Rutgers is part of a select group of universities that replaced the Common Application with a more intuitive process. This switch has spurred more low income students to apply. – Photo by Dimitri Rodriguez

Officially launched two years ago, the Coalition for Access, Affordability and Success has resulted in a 300 percent increase in applications to Rutgers, particularly from low-income students. 

Rutgers University has found itself as a driving force behind the Coalition for Access, Affordability and Success, a college application service that seeks to make the college application process easier and more efficient for high school students, especially those from low-income school districts.

The Coalition program was first developed four years ago during a meeting of the Association of American Universities, which Rutgers is a member of, said Courtney McAnuff, vice president for enrollment management at Rutgers. 

A number of institutions who previously used a similar program called the Common Application found that there were a lot of problems with the service, McAnuff said. 

“There was also a new study out from Stanford that said low-income students weren’t getting into elite schools because they didn’t know how to apply or that they were eligible for scholarships and financial aid," McAnuff said. "So we thought, is there a better way for students to apply to top schools?”

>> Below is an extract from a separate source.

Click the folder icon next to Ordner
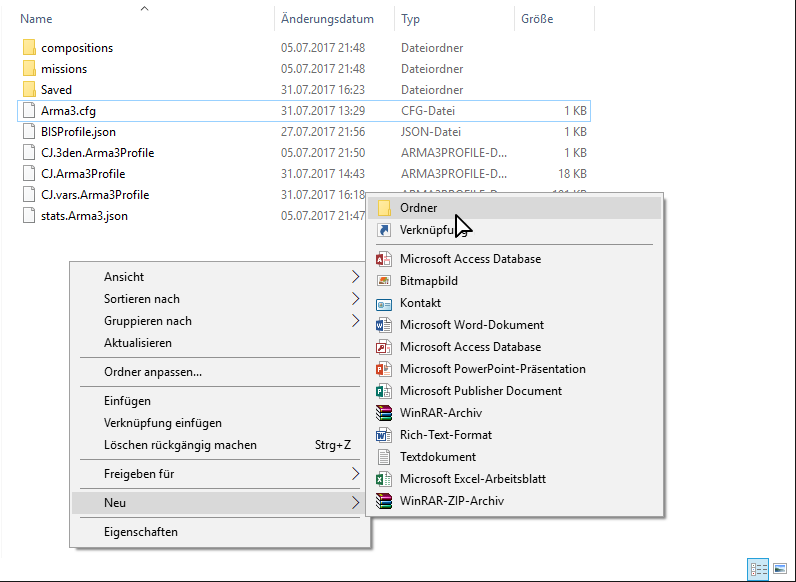 (384, 208)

The Coalition was officially launched two years ago with Rutgers as a founding member. It is maintained by a private firm called CollegeNet, and decisions regarding the Coalition are made by a board composed of representatives from member schools, including McAnuff. 

Rutgers hosted the board’s annual meeting last year.

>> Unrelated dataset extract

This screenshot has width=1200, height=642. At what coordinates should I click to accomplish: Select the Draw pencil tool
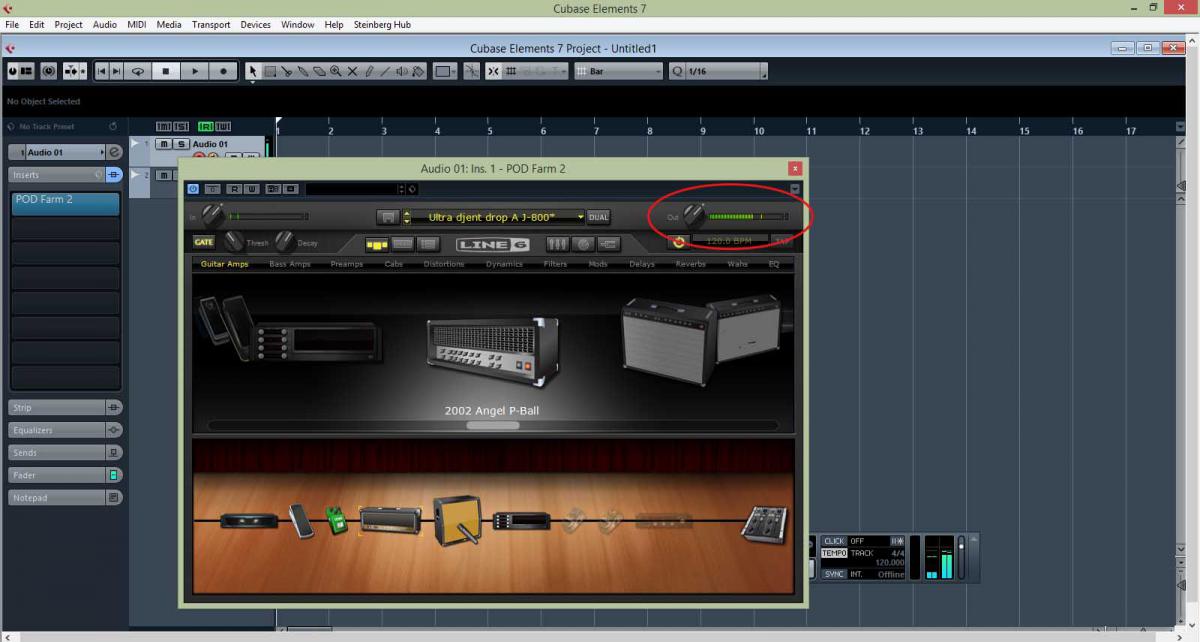pos(369,72)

Annie Reznik, the executive director for the Coalition, said in an email that it currently has 130 member schools and is used by approximately 40,000 students.

McAnuff said Rutgers received around 800 applications through the program during its first year. This year, that number has increased to 3,500. 

The Coalition is focused on recruiting students from diverse socioeconomic backgrounds, McAnuff said. 

For New Jersey specifically, the Coalition seeks to ensure that all New Jersey students, especially those in urban centers, such as Newark, or those in rural areas like Warren County have access to the education their state has to offer.

McAnuff also described how the Coalition platform allows students to enter their grades beginning in their first year of high school, as well as upload any videos, documents or other work they would like college admission officers to see when they are applying. 

The purpose of applicants tracking themselves through the Coalition was to give students in low-income or over-extended high schools the ability to know whether they are on track to be admitted to the college of their choice, McAnuff said.

“At schools like Princeton and Rutgers, the classes you take freshman year (of high school) can determine your admittance (to college)," McAnuff said. "And at high schools that don’t have great advising, students will take the easier classes, but they don’t know those decisions they make in ninth grade can affect the rest of their lives.”

Low-income students and military veterans will have their application fees waived, according to the Coalition website. 

The Coalition members include public, private and Ivy League institutions to which students can apply through a single application. The Coalition uses data about student academic accomplishments to offer them customized lists of scholarships and financial aid opportunities, McAnuff said.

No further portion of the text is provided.